Effect of a simple versus a complex matrix on the polarity of cardiomyocytes in culture

J Burns Wounds. 2006 Mar 30;5:e3.

Abstract

Objective: The objective of this study was to observe the effects of cell culture on cellular polarity in cardiomyocytes as influenced by cytoskeletal proteins.

Methods: Cardiomyocytes from adult and neonatal rats were isolated and grown on 2 different extracellular matrices--laminin and a complex, fibroblast-derived extracellular matrix, cardiogel. The location of a number of proteins was visualized by means of fluorescence deconvolution microscopy, using specific fluorescent probes for alpha-adrenergic receptors, beta-adrenergic receptors, the sarcolemmal L-type calcium channel, and the sodium + potassium adenosine triphosphatase pump protein. Intracellular migration of these proteins during the first 4 days of culture was followed and microscopic stacked images were reconstructed.
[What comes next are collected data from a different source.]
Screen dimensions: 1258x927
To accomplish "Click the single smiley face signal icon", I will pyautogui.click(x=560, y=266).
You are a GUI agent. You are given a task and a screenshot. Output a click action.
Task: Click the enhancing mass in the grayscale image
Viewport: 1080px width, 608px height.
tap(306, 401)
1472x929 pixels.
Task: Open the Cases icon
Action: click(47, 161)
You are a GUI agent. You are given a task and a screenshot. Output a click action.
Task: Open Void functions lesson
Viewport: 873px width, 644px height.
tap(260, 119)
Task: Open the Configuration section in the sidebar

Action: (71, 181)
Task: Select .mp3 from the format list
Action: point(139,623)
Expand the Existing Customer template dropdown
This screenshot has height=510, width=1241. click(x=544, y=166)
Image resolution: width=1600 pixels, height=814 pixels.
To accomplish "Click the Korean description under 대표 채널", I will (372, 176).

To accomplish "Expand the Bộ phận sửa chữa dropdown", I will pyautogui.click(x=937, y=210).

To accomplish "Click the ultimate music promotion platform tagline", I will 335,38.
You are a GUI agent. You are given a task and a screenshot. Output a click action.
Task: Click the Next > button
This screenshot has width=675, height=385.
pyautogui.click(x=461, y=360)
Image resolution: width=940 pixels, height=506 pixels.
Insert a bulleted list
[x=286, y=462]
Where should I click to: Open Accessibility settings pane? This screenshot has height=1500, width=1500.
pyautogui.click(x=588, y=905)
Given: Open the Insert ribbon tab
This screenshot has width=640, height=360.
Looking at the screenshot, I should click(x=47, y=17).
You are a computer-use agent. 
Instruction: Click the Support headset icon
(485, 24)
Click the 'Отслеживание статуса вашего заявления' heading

A fluorescein isothiocyanate-labeled probe for actin was used to ensure that cardiomyocytes were being examined, based on protein patterns.

Results: We examined 2 types of myocyte: freshly isolated neonates and cultured adult cardiomyocytes that undergo dedifferentiation. Initial, perinuclear clumping (endoplasmic reticulum/Golgi-associated) of the probes with an ensuing spread to the cytoplasm and periphery, accompanied by a better organization and more rapid response to biochemical stimuli, was seen on the complex matrix.

Conclusions: A complex matrix overcomes cell polarity at a faster rate than myocytes cultured on a simple matrix, although both culture matrices were able to support cell growth and differentiation, and single-layer cultures are a good method by which structural and biochemical data can be obtained. The use of a native, complex matrix is preferable to employing a simple, single protein, although temporal aspects of cell growth must be considered regarding the particular aspect of the cell structure development/biochemical pathways that the researcher intends focusing on.